Microfluidic modulation spectroscopy features a tunable mid-infrared quantum cascade laser to generate an optical beam that is 1000 times brighter than those used in conventional FTIR. This enables the measurement of samples that are substantially more concentrated than possible with other techniques, and the use of simpler detectors with no requirement for nitrogen cooling. The laser is run in continuous wave mode to generate a very high resolution (< 0.001 cm-1 linewidth), low noise beam with minimal stray light that is focused through a microfluidic transmission cell with a short (25 μm) optical path length onto a thermo-electrically cooled mercury cadmium tellurium (MCT) detector. This optical configuration delivers high sensitivity measurement over a concentration range of 0.1 – 200 mg/mL for structural characterization and down to 0.01 mg/mL for protein quantitation giving microfluidic modulation spectroscopy a far wider dynamic range than alternative protein characterization techniques.
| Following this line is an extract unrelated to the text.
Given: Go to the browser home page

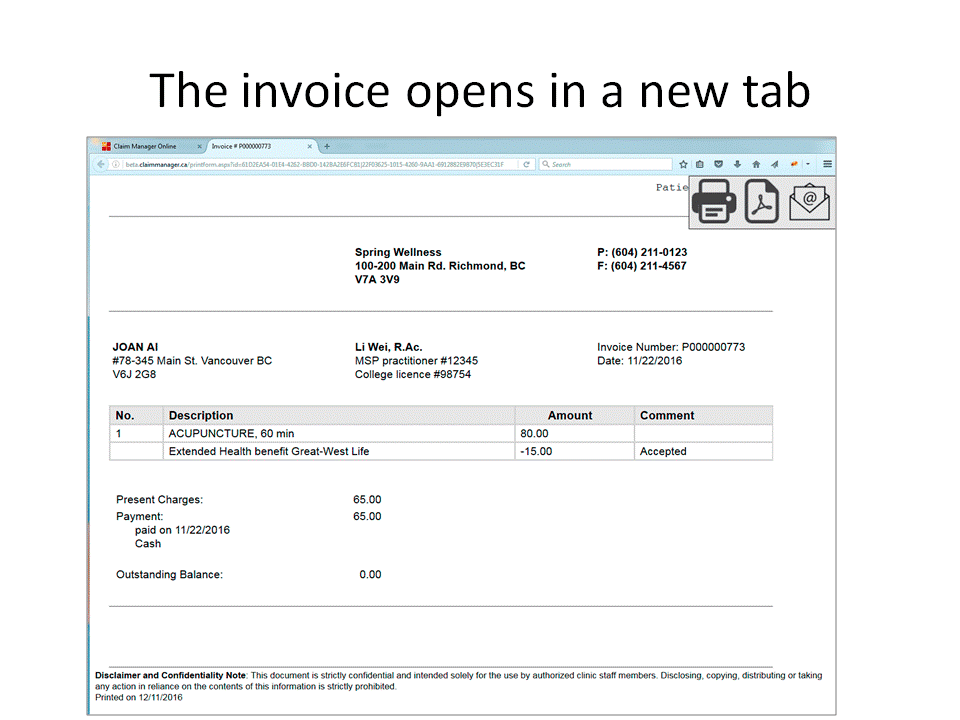Looking at the screenshot, I should point(755,164).
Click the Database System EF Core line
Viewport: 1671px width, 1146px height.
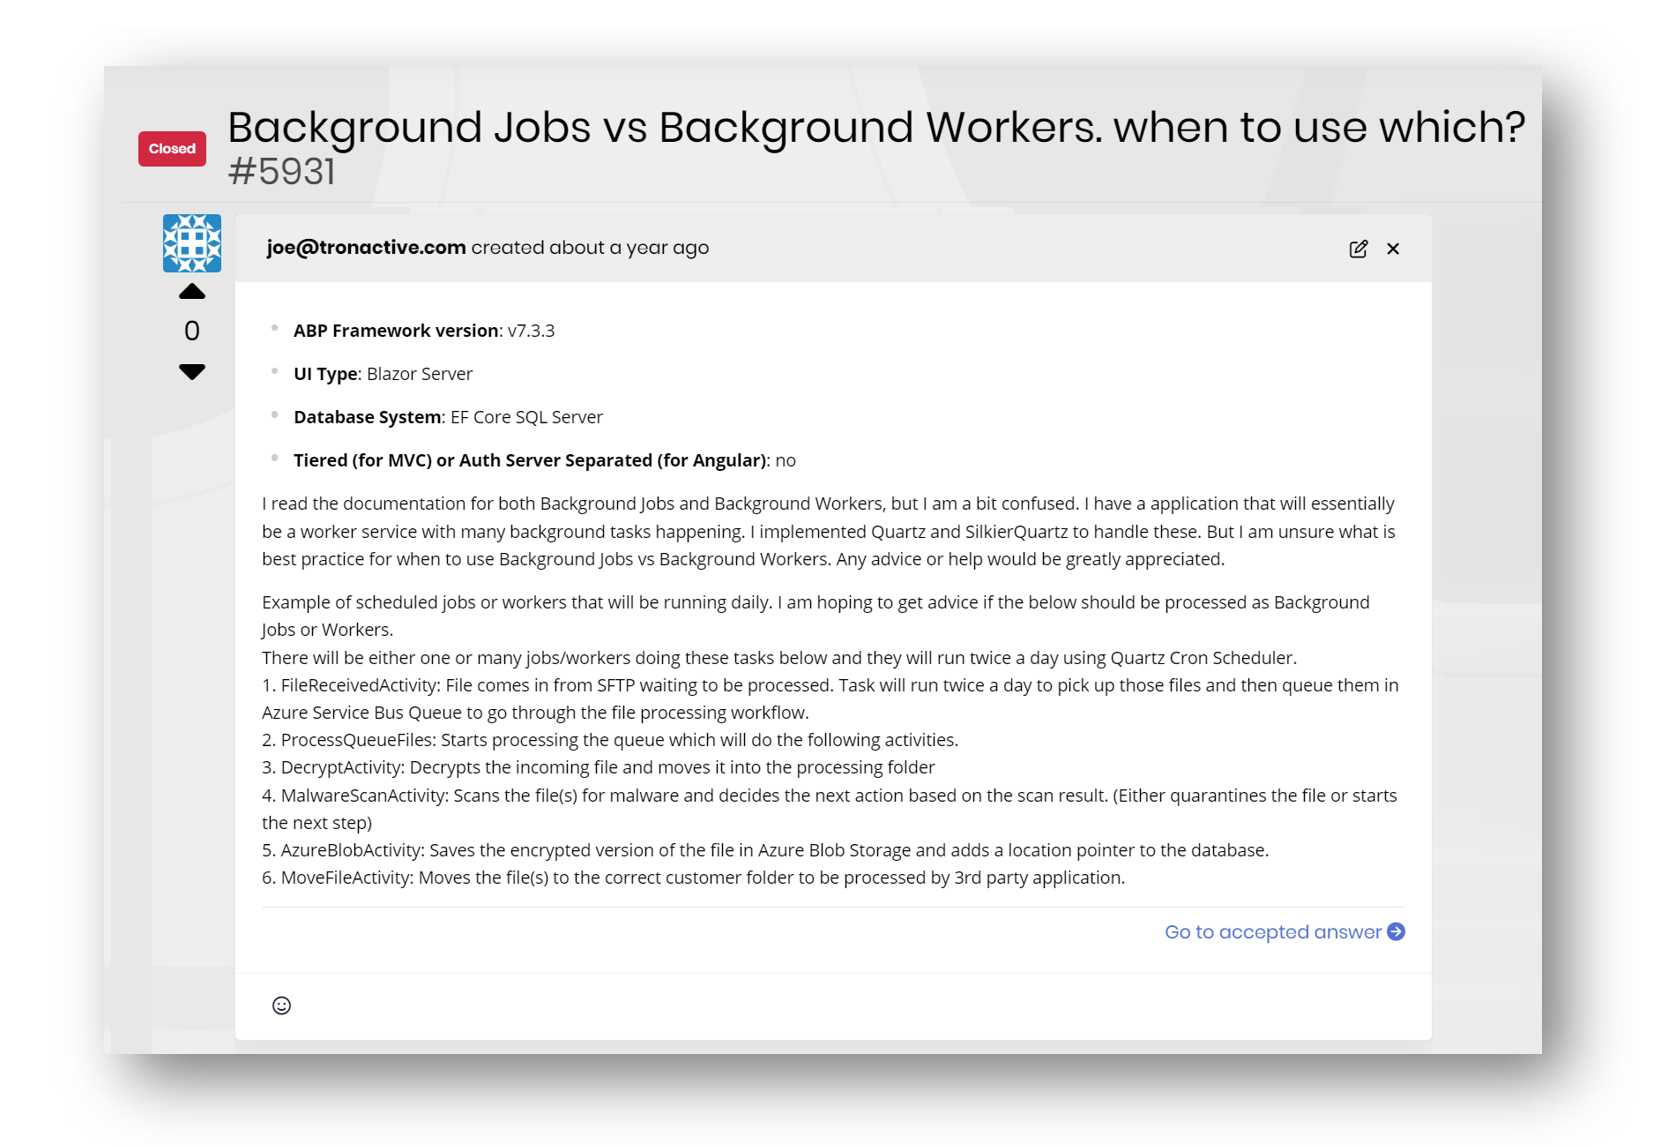[x=448, y=417]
In microfluidic modulation spectroscopy, the sample (protein-in-buffer) solution and a matching buffer reference stream are introduced into the transmission cell under continuous flow and then rapidly modulated (1-10 Hz) across the laser beam path to produce nearly drift-free, background compensated, differential scans of the Amide I band. The complete optical system is sealed and purged with dry air to minimize any interference from atmospheric water vapor which absorbs across the 2000 – 1300 cm-1 wavenumber range and can therefore compromise the use of IR spectroscopy for protein characterization. Advanced signal processing technology is the third key element of the instrument and converts the raw spectra into fractional contribution data for specific motifs of secondary structure, providing a structural fingerprint of the protein.